Ten Small Crimes Against Good Sense

Friday afternoon arrived and with it the familiar paralysis. I had meant to have this together hours ago, but there was chocolate somewhere with a suspicious crust on it and I couldn’t find a reason not to eat it instead. Fine. Better late.

Some suggestions for the weekend, offered without moral accountability: find the 50 cutest things that have ever happened anywhere on the internet and watch them in one sitting, then grab whoever’s nearest and hold them for an unreasonable amount of time. Follow this by singing your national anthem somewhere deeply inappropriate—a waiting room, a church pew, outside a kebab shop at midnight. Loudly. No shame. These two activities are meant to balance each other.

Start a cult. The projections are solid: money, orgies, a death worth a documentary. Overhead is basically zero.

Think back to the worst random game in the world—the one where you’re always on the losing end—then punch whoever’s nearest squarely between the legs. Hard. Consider it a lesson in probability.

Steal groceries from one supermarket and quietly restock them at the competitor two streets over. This is chaos theory in practice. This is art.

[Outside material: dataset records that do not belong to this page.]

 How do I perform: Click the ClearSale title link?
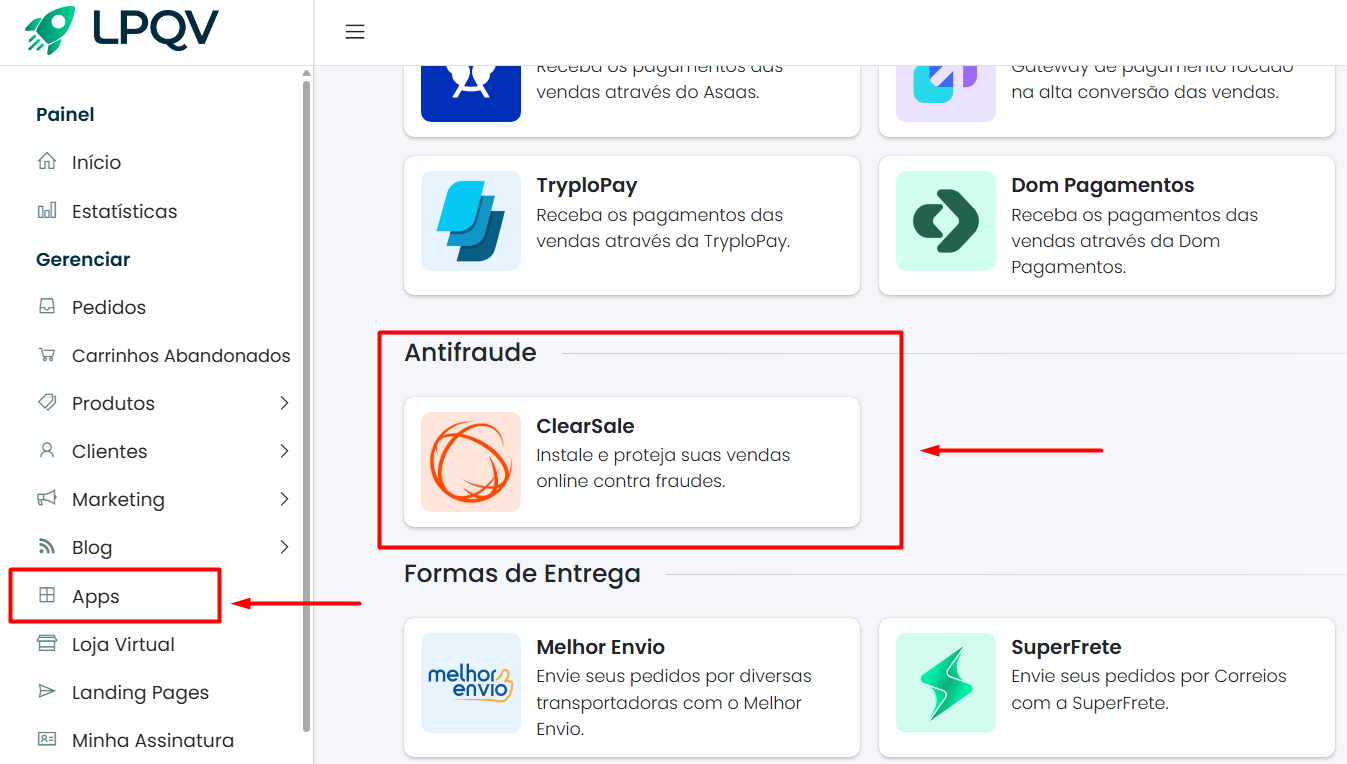[585, 426]
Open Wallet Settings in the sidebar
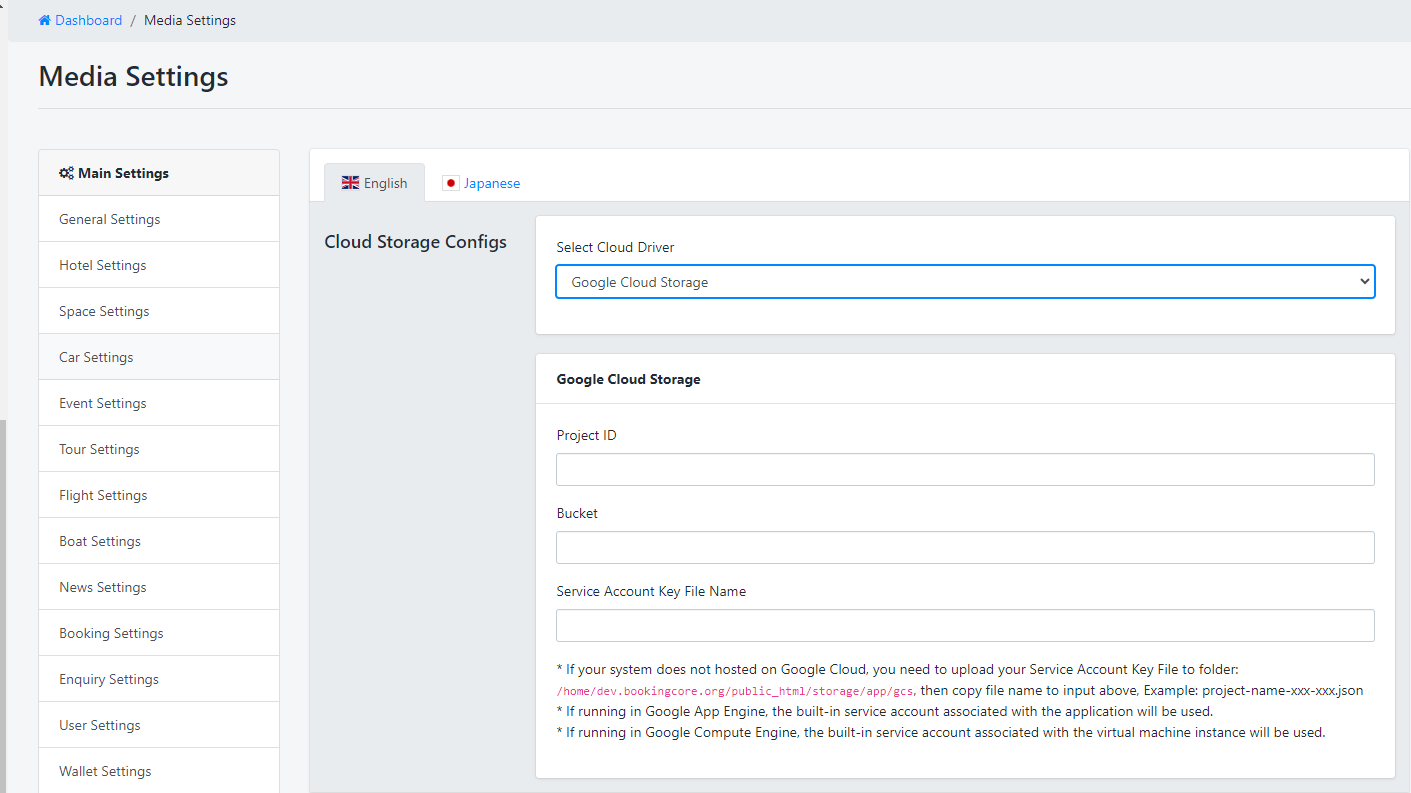Screen dimensions: 1411x793 click(105, 771)
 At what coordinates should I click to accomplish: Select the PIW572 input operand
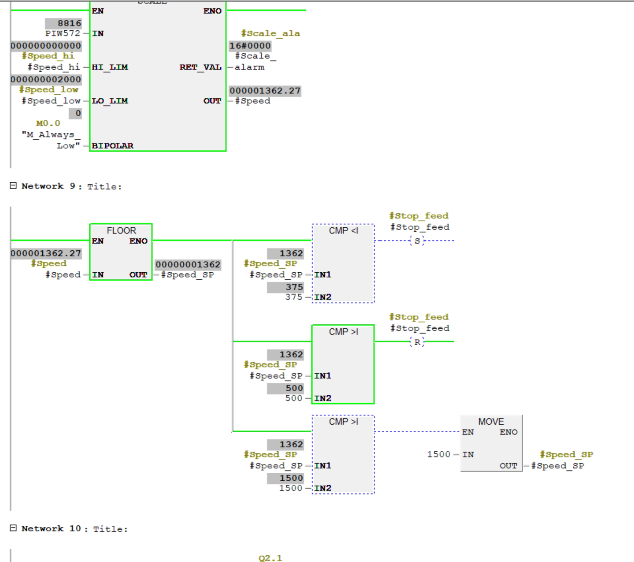pos(62,34)
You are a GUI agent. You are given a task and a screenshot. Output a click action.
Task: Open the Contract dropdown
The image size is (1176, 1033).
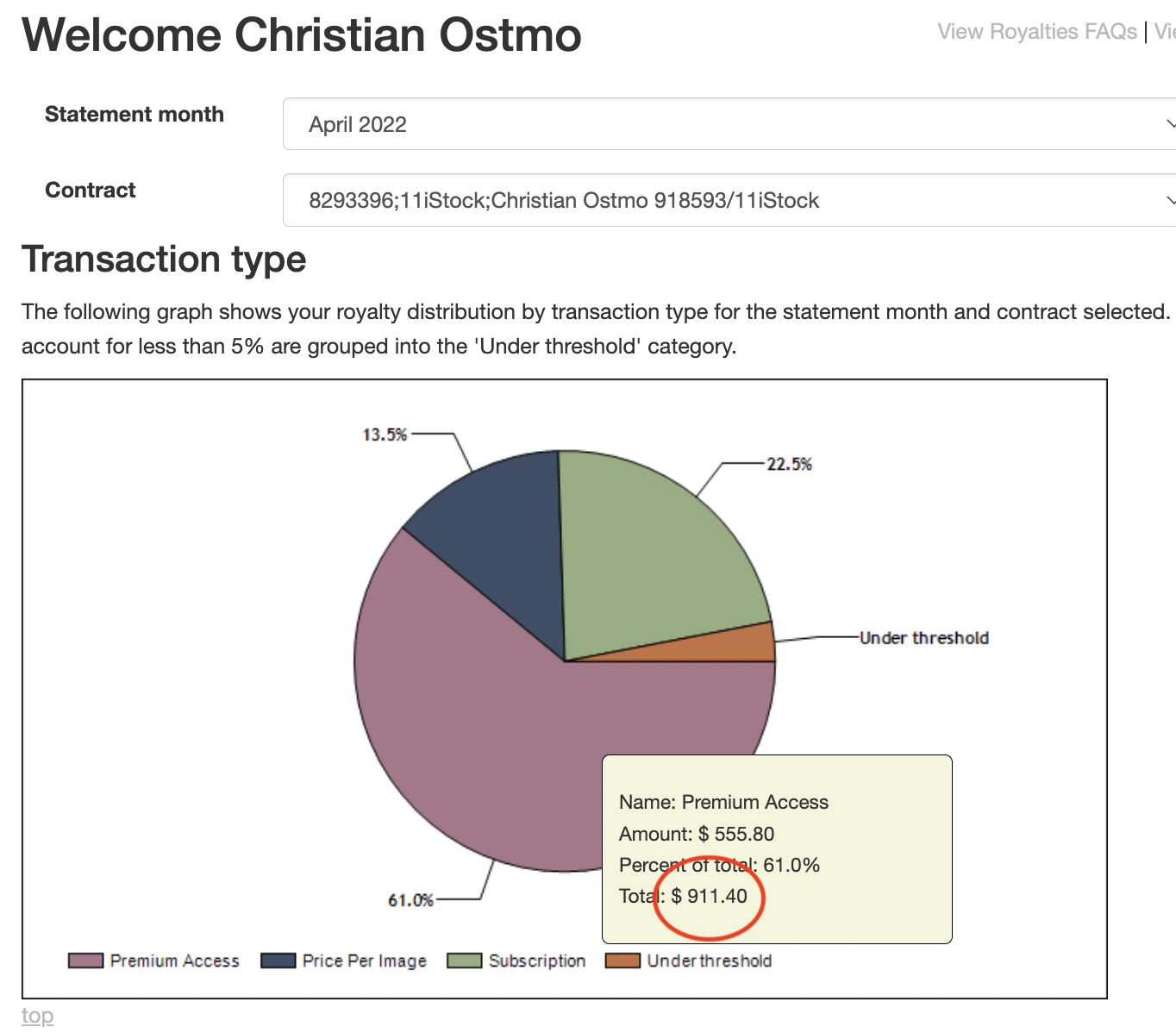(x=729, y=200)
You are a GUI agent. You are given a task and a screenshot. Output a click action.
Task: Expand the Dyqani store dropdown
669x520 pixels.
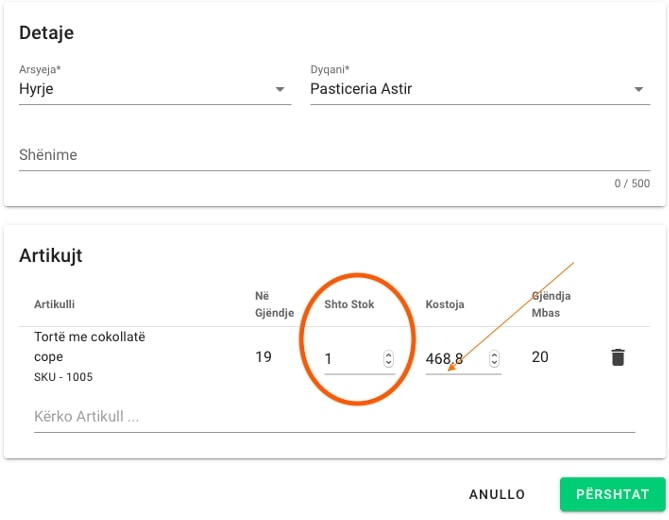[639, 90]
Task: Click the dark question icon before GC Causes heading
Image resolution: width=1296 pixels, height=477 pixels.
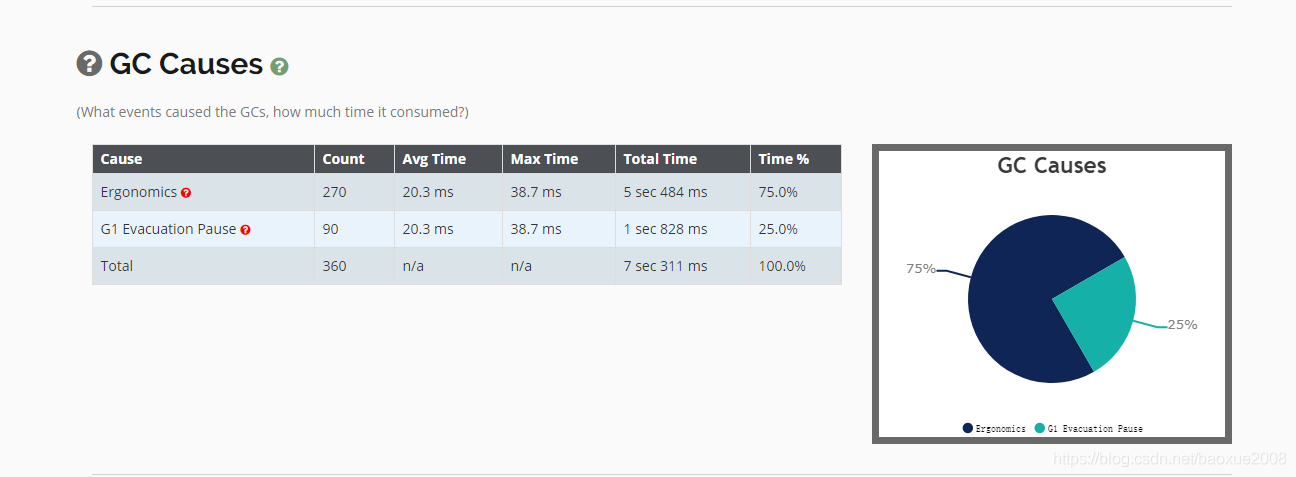Action: 90,64
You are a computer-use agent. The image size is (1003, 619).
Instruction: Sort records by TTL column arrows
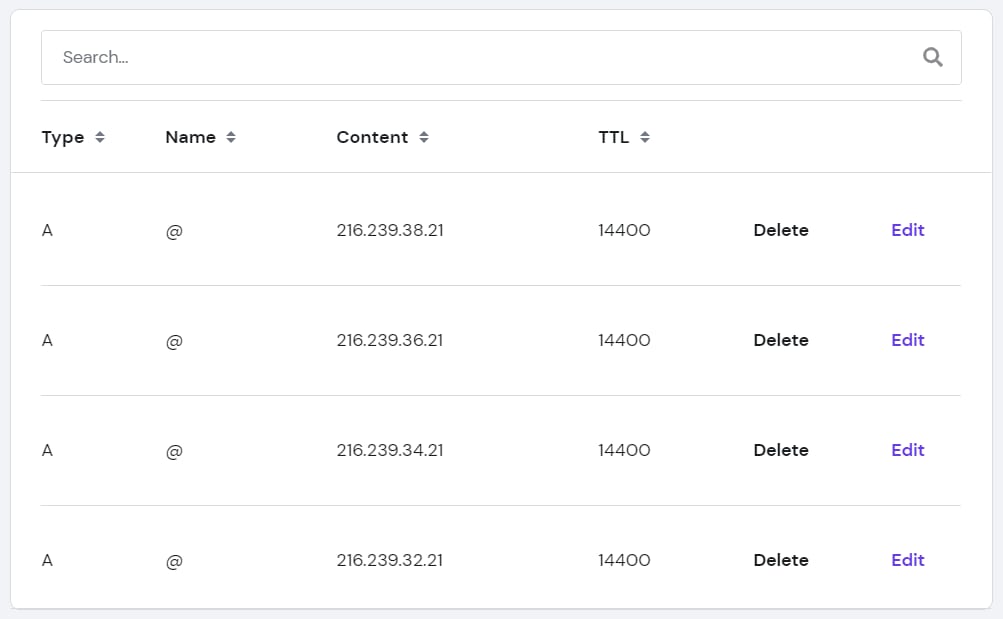click(x=645, y=138)
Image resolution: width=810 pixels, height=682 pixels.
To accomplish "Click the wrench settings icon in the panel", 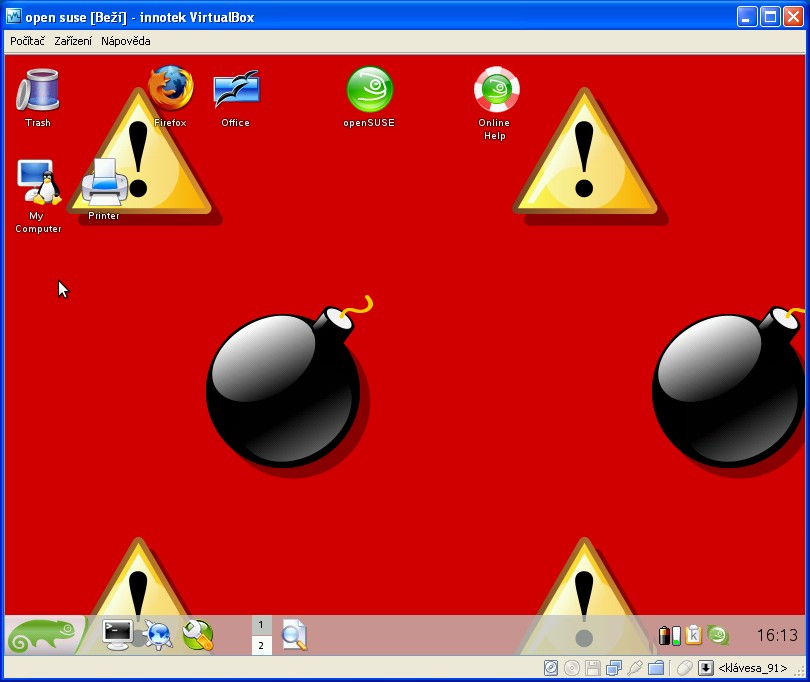I will click(x=198, y=634).
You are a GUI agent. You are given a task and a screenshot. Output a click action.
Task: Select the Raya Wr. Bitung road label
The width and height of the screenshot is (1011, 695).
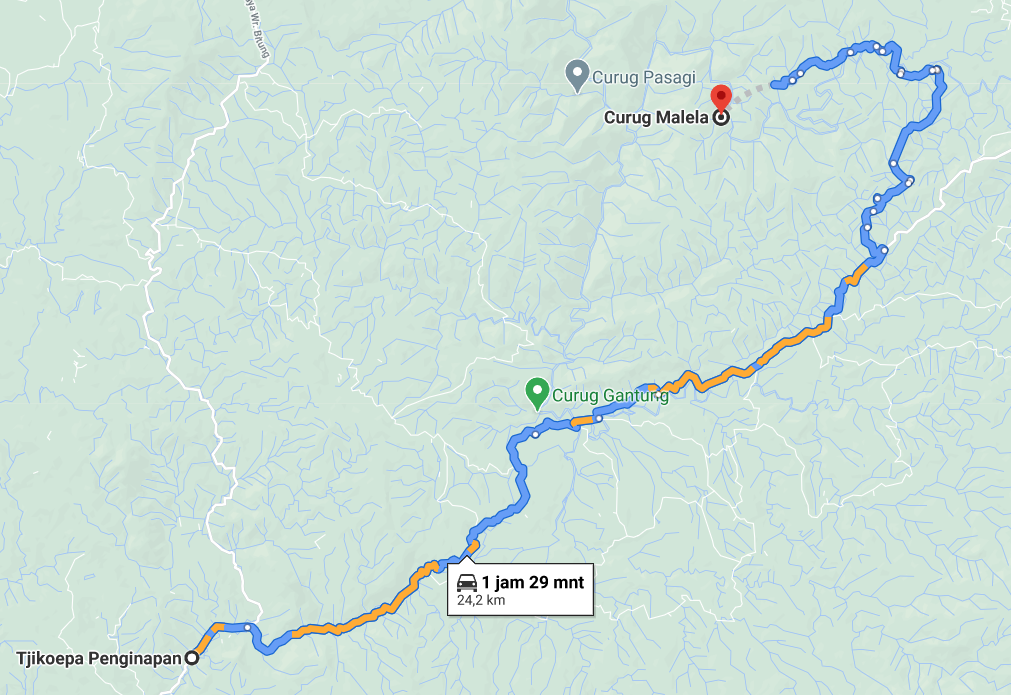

At your next orgasm, try to look genuinely cool. Set up a mirror beforehand. Put on something fashionable first—a jacket, something with a collar. You will fail. The attempt is the point.

Launch a YouTube news channel devoted exclusively to information no one needs: air conditioning units approved for use only on Korean offshore oil platforms; a specific bottle of cloudy apple juice that expired in April 2011; cotton swabs where one end has a statistically measurable cotton surplus over the other. Deliver all of it with the gravity of a foreign correspondent.

Slip a small bag of coke into every neighbor’s mailbox. Unsigned, unexplained. You’ve been taking from this community long enough. Give something back.

Buy a factory-sealed Nokia 3210. This is the most correct use of money available to you this weekend. Nothing else comes close.

And Michelle Jenneke—the Australian hurdler who warmed up for a 2012 race with a shimmy that turned her briefly into everyone’s screen saver—I’d lick her. The optimistic entry. Every list needs one.